Records for the exercise -

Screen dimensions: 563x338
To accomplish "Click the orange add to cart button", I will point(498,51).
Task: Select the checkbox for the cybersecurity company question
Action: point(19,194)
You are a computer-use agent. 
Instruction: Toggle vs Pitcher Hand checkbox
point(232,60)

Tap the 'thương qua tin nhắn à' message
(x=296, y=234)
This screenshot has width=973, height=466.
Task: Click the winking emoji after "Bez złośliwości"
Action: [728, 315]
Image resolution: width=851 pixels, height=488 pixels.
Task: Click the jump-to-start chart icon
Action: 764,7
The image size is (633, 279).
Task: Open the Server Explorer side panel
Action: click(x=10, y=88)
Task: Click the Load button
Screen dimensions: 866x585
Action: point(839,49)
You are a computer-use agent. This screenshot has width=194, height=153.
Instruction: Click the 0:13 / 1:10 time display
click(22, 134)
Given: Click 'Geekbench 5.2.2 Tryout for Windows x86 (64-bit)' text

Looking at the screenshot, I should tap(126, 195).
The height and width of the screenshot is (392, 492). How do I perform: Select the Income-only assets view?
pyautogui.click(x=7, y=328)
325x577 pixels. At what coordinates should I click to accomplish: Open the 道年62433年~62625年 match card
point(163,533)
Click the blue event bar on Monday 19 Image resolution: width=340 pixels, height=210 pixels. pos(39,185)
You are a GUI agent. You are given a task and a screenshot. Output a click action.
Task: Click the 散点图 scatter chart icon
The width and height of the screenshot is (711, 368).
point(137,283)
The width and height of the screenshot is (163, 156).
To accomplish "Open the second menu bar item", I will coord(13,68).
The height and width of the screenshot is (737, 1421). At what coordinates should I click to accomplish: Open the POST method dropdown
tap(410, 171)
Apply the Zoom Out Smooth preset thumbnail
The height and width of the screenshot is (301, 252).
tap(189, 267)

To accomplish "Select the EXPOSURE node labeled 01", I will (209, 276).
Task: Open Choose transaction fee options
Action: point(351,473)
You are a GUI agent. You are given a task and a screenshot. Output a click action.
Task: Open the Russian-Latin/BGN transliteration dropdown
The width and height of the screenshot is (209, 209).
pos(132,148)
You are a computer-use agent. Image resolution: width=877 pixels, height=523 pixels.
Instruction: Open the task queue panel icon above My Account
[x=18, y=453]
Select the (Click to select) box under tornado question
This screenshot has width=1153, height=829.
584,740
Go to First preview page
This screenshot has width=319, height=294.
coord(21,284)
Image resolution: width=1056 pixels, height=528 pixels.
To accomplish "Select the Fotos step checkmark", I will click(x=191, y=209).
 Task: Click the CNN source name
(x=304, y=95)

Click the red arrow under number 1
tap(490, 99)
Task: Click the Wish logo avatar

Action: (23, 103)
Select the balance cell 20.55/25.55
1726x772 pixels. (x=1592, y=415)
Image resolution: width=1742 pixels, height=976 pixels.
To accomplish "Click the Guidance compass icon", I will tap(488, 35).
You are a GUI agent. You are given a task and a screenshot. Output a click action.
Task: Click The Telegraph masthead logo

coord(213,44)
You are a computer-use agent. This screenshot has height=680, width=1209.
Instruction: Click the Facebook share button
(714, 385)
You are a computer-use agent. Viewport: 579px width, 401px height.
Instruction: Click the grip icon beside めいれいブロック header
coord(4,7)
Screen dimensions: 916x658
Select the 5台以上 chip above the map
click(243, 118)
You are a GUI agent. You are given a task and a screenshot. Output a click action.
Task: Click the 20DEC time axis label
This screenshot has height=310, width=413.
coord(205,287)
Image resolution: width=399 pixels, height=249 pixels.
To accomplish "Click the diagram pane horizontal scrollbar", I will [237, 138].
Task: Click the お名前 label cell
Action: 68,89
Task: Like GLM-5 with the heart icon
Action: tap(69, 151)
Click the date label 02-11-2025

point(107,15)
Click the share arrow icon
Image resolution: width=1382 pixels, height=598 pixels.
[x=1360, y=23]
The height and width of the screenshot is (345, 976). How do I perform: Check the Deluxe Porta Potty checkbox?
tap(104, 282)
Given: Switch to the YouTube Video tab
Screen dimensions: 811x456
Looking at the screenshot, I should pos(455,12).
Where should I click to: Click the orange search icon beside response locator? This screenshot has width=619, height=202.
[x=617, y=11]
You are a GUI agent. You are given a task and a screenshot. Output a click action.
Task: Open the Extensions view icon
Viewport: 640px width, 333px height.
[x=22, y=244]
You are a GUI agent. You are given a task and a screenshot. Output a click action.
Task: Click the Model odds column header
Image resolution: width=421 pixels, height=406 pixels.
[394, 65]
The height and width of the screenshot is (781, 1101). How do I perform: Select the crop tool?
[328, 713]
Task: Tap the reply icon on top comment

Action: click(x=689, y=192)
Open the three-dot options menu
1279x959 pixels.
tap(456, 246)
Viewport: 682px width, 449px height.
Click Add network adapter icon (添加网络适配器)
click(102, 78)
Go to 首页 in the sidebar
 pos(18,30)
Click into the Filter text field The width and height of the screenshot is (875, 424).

Work required - Starting at the line that holds "Go to 首页 in the sidebar", retype each line exactly through the end of the entries, both ends included.

Response box -
Go to 首页 in the sidebar
 pos(18,30)
Click into the Filter text field The width and height of the screenshot is (875, 424).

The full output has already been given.